Ramapo Honors Residents Lost in September 11th Attacks, Celebrates National 9/11 Day of Service

By Michael Riconda

A special ceremony was held at the Ramapo Town Hall at 7 p.m. on September 10 to honor the memories of those lost in the terrorist attacks of September 11, 2001.

The ceremony was attended by friends and loved ones of those lost in the attacks, the Ramapo Town Board, representatives of the state and county legislatures, police, fire, and emergency personnel, and others who were affected by the tragedy.

Following the entrance of the Ramapo Police Honor Guard, a stirring rendition of “The Star Spangled Banner” by Nicole Plumley of the Ramapo Recreation Department, and Monsignor Joseph R. Giandurco of the Sacred Heart Church gave an invocation. Ramapo Town Supervisor Christopher St. Lawrence then introduced Jay S. Winuk, the co-founder of the charitable organization My Good Deed and the “9/11 Day of Service.” As a symbol of gratitude for Winuk’s efforts in making the day of service a reality, St. Lawrence presented Winuk with Ramapo’s 9/11 Service Award.

Winuk, whose brother Glenn was a volunteer firefighter who lost his life in the World Trade Center’s South Tower, began the push for a national day of service to commemorate the date and encourage the same heroism which saved so many lives on 9/11.

“After losing Glenn, I realized as never before just how many lives each of us touches, the effect each individual has on so many others, and really the power each of us has to make a difference,” Winuk said.

Winuk has encouraged participation in the 9/11 Day of Service not only aid to those affected by the attacks, but also aid to the community as a whole. As part of last year’s service activities, Winuk, his co-founder David Paine and their families participated in an effort to clean up and renovate a grade school in Manhattan. For this year’s Day of Service, he will be participating in the refurbishment of a veteran’s center.

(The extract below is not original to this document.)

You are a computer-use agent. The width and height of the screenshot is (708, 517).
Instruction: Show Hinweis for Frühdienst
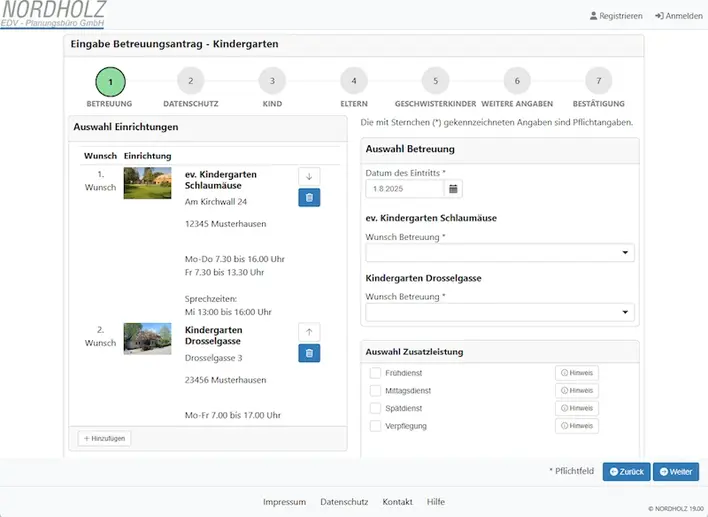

According to Winuk, participants in the Day of Service have contributed in both small and large ways, ranging from baking red white and blue cookies for local fire departments to encouraging friends and family to register to vote. In total, 30 million people took part in the Day of Service last year.

“We want people to do anything in their own comfort zone,” Winuk said. “Any good deed counts.”

Other speakers included New York State Senator David Carlucci and Sheldon Ohren, the newly-elected national commander of the Jewish War Veterans of the United States of America. Ohren reiterated the position that the attacks backfired in the sense that they unified the nation rather than destroying it and demonstrated the persistence of those affected.

“You the families have shown the rest of us the way, quietly honoring the memory of your loved ones by how you live and what you do,” Ohren stated.

The most somber moment of the ceremony came with the reading of the names of 22 victims from the village of Ramapo, with each name marked by the ringing of a memorial bell. Family and friends participated by placing flowers by the Memorial Beam, a piece of debris recovered from the wreckage of the World Trade Center.

With the reading of one name, a woman cried aloud to her lost loved one that he will be missed, reflecting sentiments offered by Reverend Walter Brightman, the chaplain for the Ramapo Police Department.

“We give our lives for each other because we love each other.”